-------- Passage given
RegEx Split by Capital Letters

Hi,

Does anyone have a regex to use with the “Search Variable” action that will split a string by capital letters into separate variables:

NoCoffeeTodayThanks

and save capture groups to Variables:

1: Variable1 --> No
2: Variable2 --> Coffee
3: Variable3 --> Today
4: Variable4 --> Thanks

Each string will have a different number of groups - but should be between 2 and 6

Any help is much appreciated!

Thanks!

Will there be any single character words? ie:

NoCoffeeTodayIThink

Not that I can provide an answer, but to clarify for those who can.

1 Like

Thanks for the nudge to clarify.

No, there will not be any single character words. Though I’m not sure it should matter since the regex will in theory find a capital, search until it finds another capital etc.

Thanks!

This should get you started.
----------------
-------- Dataset entries
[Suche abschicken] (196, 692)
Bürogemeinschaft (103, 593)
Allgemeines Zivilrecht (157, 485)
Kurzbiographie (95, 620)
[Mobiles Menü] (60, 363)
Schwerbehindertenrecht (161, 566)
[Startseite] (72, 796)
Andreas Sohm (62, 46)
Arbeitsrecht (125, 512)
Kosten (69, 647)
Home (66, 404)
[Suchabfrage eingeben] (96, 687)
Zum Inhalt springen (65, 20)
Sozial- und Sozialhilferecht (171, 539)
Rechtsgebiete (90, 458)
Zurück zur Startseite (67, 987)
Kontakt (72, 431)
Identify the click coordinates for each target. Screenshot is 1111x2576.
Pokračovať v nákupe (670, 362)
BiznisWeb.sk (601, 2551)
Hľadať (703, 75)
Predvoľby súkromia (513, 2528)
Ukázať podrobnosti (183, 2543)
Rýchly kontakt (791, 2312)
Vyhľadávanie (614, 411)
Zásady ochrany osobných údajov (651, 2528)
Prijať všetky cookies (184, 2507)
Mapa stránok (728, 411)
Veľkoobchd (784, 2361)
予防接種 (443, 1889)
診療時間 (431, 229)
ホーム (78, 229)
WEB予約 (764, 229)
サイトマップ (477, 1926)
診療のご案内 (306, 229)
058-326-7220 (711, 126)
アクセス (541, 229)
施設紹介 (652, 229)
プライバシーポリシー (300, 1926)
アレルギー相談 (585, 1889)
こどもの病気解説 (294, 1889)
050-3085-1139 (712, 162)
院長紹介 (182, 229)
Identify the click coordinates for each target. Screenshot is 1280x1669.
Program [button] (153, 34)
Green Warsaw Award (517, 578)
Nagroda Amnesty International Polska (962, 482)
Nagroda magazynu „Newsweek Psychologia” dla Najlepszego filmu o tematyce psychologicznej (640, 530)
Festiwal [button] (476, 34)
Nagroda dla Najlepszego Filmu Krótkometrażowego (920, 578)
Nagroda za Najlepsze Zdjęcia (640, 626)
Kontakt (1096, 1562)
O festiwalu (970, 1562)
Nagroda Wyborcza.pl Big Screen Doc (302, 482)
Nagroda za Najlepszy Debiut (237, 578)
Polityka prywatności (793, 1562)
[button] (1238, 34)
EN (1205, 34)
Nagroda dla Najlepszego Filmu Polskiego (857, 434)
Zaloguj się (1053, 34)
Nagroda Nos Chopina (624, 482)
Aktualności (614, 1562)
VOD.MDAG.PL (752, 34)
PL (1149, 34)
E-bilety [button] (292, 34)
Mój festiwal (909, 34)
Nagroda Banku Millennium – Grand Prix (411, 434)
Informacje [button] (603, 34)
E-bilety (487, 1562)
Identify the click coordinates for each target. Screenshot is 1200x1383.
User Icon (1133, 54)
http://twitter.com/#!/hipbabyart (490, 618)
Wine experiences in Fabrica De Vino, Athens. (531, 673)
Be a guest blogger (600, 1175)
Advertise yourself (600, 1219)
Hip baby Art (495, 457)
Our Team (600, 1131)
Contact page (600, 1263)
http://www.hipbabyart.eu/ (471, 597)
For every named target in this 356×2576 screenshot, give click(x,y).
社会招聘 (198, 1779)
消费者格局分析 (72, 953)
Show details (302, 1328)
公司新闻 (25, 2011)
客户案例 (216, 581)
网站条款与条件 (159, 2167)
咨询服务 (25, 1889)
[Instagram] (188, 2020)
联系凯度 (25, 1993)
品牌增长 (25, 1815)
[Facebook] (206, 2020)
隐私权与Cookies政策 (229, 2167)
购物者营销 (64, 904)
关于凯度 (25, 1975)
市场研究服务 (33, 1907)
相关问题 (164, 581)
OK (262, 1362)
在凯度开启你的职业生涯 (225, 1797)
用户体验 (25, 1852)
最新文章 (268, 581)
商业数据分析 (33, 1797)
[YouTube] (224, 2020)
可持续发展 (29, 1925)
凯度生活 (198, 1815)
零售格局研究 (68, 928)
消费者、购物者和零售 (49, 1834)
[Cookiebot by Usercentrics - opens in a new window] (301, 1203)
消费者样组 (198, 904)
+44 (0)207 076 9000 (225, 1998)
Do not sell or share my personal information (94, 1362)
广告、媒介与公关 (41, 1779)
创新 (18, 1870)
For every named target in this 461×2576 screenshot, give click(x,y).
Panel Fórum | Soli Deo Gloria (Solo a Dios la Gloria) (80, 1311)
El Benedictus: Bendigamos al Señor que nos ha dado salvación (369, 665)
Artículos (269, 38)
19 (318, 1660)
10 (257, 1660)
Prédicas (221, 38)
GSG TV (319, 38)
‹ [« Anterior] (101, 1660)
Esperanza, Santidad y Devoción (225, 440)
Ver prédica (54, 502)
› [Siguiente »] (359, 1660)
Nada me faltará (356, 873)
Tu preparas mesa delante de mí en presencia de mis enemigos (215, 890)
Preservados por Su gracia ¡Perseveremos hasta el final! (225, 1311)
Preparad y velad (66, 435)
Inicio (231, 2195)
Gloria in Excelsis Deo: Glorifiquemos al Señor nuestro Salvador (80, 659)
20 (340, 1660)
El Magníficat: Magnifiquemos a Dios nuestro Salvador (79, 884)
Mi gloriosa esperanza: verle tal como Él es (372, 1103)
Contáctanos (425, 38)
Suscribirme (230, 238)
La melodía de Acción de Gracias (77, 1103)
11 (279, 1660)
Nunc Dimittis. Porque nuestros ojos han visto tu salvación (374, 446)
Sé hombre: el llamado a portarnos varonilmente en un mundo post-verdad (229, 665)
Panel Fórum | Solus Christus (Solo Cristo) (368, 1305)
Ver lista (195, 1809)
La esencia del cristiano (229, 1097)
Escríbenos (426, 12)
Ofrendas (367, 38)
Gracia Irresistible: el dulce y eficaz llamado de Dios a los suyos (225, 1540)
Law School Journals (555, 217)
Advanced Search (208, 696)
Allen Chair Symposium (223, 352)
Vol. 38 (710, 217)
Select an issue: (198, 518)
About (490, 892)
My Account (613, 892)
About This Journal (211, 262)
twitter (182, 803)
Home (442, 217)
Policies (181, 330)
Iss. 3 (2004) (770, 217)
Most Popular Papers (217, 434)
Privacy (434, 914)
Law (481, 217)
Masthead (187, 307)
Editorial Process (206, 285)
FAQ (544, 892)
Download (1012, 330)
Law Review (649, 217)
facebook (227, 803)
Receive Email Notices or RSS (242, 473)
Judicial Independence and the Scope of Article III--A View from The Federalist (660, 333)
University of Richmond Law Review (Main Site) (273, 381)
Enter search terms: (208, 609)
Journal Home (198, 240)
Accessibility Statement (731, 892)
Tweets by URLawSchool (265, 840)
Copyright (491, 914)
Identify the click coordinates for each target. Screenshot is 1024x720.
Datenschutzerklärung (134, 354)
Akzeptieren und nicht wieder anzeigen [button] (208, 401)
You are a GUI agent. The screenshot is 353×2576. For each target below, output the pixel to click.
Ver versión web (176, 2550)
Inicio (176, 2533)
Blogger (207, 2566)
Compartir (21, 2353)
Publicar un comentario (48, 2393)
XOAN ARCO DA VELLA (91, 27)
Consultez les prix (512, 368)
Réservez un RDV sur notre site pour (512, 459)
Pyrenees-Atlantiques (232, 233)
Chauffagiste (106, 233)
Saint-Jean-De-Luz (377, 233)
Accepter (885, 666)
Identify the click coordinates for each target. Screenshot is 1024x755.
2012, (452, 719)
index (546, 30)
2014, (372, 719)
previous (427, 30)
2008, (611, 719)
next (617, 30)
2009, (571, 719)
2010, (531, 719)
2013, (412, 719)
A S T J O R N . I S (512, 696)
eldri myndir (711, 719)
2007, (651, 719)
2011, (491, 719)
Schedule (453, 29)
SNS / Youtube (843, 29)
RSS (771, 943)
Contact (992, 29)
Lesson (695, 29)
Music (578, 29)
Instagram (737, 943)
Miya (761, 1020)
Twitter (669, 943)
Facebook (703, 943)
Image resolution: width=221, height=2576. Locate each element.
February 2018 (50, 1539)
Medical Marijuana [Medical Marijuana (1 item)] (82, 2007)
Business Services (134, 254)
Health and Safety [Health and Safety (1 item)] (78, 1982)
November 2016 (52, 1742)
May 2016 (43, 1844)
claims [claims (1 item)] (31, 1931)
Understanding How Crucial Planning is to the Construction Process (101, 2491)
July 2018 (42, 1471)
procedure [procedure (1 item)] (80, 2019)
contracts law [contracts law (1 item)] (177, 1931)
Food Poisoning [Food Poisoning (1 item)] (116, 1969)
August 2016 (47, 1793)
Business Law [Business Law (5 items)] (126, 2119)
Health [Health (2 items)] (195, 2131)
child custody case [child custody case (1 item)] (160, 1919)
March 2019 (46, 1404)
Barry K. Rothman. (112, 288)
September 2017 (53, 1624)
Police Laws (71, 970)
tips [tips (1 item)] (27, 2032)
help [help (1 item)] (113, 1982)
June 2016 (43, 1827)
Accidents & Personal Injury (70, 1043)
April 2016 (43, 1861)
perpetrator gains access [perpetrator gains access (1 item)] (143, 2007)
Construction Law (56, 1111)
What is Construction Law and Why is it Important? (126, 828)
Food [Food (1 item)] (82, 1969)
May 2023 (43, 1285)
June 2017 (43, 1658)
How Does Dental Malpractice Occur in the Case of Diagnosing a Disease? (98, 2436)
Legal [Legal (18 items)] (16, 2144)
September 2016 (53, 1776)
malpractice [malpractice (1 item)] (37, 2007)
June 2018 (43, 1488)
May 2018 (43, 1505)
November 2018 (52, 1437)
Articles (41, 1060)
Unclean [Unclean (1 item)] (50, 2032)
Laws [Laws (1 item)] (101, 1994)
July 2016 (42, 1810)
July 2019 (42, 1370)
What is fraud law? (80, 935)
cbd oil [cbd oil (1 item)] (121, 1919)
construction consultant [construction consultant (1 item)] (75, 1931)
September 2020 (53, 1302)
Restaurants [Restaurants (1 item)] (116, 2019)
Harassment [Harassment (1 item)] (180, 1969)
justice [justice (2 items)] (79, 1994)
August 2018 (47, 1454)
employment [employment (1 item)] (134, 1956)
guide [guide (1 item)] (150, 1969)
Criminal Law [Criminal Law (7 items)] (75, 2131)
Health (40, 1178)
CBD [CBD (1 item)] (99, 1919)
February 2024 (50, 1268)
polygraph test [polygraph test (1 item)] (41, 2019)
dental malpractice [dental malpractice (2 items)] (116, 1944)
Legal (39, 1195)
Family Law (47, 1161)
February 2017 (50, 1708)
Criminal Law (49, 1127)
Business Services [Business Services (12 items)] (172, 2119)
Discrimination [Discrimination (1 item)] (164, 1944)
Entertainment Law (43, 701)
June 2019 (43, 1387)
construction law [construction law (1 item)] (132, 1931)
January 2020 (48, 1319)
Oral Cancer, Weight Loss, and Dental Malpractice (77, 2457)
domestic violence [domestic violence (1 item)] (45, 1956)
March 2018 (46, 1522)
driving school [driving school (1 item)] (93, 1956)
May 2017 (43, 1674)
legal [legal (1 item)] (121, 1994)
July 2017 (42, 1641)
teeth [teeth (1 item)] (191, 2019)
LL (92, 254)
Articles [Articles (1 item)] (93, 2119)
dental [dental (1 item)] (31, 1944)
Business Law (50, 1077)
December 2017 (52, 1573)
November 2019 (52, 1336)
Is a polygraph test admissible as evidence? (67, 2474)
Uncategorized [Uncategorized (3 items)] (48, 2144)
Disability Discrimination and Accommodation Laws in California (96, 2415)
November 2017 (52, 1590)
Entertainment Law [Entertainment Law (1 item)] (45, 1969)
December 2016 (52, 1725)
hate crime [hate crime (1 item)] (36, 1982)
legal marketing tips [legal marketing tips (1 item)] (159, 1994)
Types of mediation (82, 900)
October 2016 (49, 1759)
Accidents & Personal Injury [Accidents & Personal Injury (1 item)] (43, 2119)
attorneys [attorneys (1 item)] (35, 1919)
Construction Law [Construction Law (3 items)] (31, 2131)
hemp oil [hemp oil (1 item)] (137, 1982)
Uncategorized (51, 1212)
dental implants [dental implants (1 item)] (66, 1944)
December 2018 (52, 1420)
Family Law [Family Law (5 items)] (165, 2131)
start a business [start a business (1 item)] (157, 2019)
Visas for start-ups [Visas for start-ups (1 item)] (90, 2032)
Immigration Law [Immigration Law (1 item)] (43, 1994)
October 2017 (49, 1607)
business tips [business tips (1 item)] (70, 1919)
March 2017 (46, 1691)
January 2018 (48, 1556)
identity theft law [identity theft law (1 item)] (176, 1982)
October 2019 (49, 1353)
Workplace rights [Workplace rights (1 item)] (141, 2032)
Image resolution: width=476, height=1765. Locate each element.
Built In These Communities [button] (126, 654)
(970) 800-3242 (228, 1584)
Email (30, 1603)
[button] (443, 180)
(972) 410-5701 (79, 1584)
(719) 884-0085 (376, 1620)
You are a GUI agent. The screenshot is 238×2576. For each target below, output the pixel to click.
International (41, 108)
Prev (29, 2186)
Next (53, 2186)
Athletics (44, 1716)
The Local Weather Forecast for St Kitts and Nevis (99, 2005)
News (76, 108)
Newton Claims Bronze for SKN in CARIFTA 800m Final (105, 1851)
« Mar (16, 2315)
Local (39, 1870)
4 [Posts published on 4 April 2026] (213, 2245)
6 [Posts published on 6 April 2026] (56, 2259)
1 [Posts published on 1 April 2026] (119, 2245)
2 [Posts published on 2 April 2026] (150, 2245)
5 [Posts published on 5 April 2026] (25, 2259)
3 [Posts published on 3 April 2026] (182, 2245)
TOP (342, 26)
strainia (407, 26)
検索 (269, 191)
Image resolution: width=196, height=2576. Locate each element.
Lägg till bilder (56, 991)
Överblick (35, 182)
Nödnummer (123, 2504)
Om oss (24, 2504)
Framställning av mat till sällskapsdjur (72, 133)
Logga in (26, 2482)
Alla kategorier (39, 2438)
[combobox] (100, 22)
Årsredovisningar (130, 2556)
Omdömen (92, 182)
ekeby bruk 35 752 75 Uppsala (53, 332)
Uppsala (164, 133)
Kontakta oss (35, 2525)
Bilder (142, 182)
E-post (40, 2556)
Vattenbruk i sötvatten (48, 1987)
----------------
### Exercise 1:
Rewrite the regex thread starting at "Will there be" and ending at "nudge to clarify.", replacing "nudge" with "reminder".
### Exercise 2:
Carry on the thread about splitting a string by capital letters from where it stops.

### Exercise result 1:
Will there be any single character words? ie:

NoCoffeeTodayIThink

Not that I can provide an answer, but to clarify for those who can.

1 Like

Thanks for the reminder to clarify.

### Exercise result 2:
It is just an example.

It uses this RegEx:
([A-Z][a-z]*)

which is very constraining. You may need to adjust if anything other than lower case letters follow the upper case letter.

Please test and let us know if it meets your needs.


##example Results


##Macro Library   @RegEx Parse String by Capital Letters @Example


####DOWNLOAD:
<a class="attachment" href="/uploads/default/original/2X/3/34a09fa01947df26baff0eb53d58521f69f345a6.kmmacros">@RegEx Parse String by Capital Letters @Example.kmmacros</a> (4.3 KB)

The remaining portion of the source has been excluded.